Roberts wanted to put his best foot forward with Sporting KC and not waste his opportunity. It ended up being a great decision.

In his first nine games, Roberts tallied just one goal and two assists — all in a 10-1 win over West Virginia Tech in the second game of the season.

“My first nine games, my output was nowhere near my usual level,” Roberts said.

But he got off to a great start in the second half of the season, scoring four goals and three assists in Marshall’s final nine games. Three of those goals came as game-winners in 1-0 victories in the final three rounds of the NCAA tournament.

“I’ve always considering myself a big-game player — I don’t shy away from that occasion,” Roberts said.

That’s the mentality the 22-year-old aims to bring to Sporting Kansas City when he arrives in the next two weeks. It’ll be even longer until Loera arrives, though. She’s taking advantage of the extra year of eligibility offered by the NCAA, an allowance made during the pandemic.

“I don’t want to rush into professional soccer because I know that’s what I’m going to be doing for a while,” she said.
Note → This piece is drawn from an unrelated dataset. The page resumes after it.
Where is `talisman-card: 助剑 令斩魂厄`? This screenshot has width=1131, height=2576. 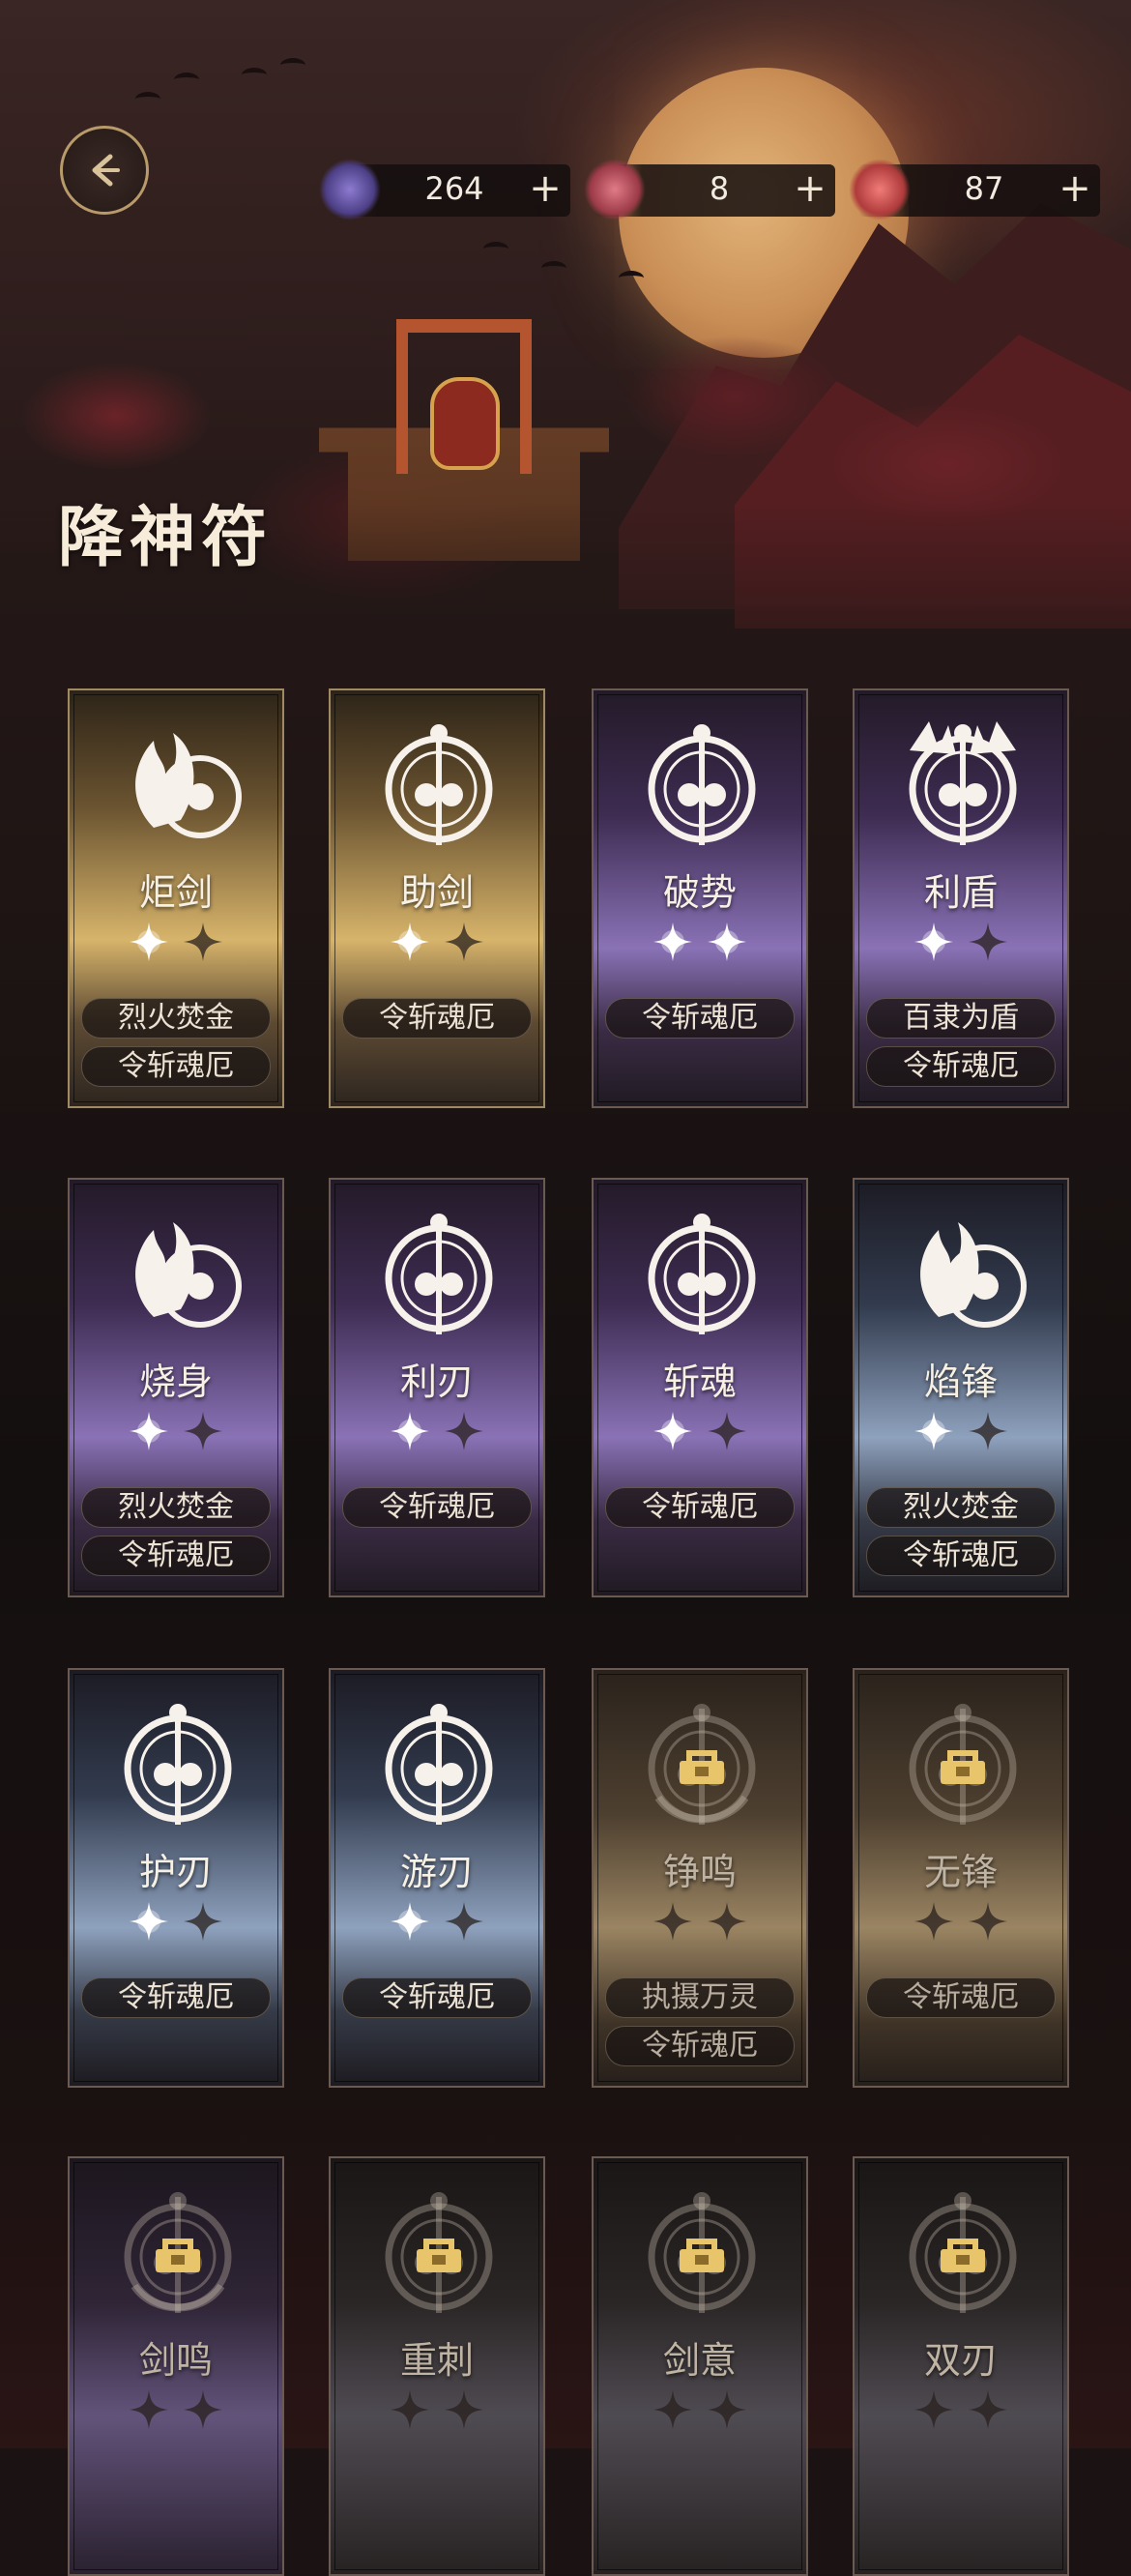 talisman-card: 助剑 令斩魂厄 is located at coordinates (437, 898).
The senior is coming off a stellar season. She was nominated for the Honda Sports Award, given to the top female athletes in the NCAA for each sport.

The main reason she fell to the fourth and final round of the NWSL Draft was that teams knew she planned to stay in college for one more year.

“I just wanted to take my fifth year, and we’re only losing two people and so it’s going to be the same team again,” Loera said. “So I’m really hoping to make it back to the College Cup next fall.”

Loera will offer a versatile option for KC when she arrives for the 2022 season. She’s capable of playing both midfield and centerback.

“Wherever I’m at, I’m going to do my best that I can,” she said. “Coming into college, I’d never played center back. And my coach put me at centerback freshman year.”

“I would just say (Kansas City) is getting a very determined and versatile player who is committed to her team wholeheartedly.”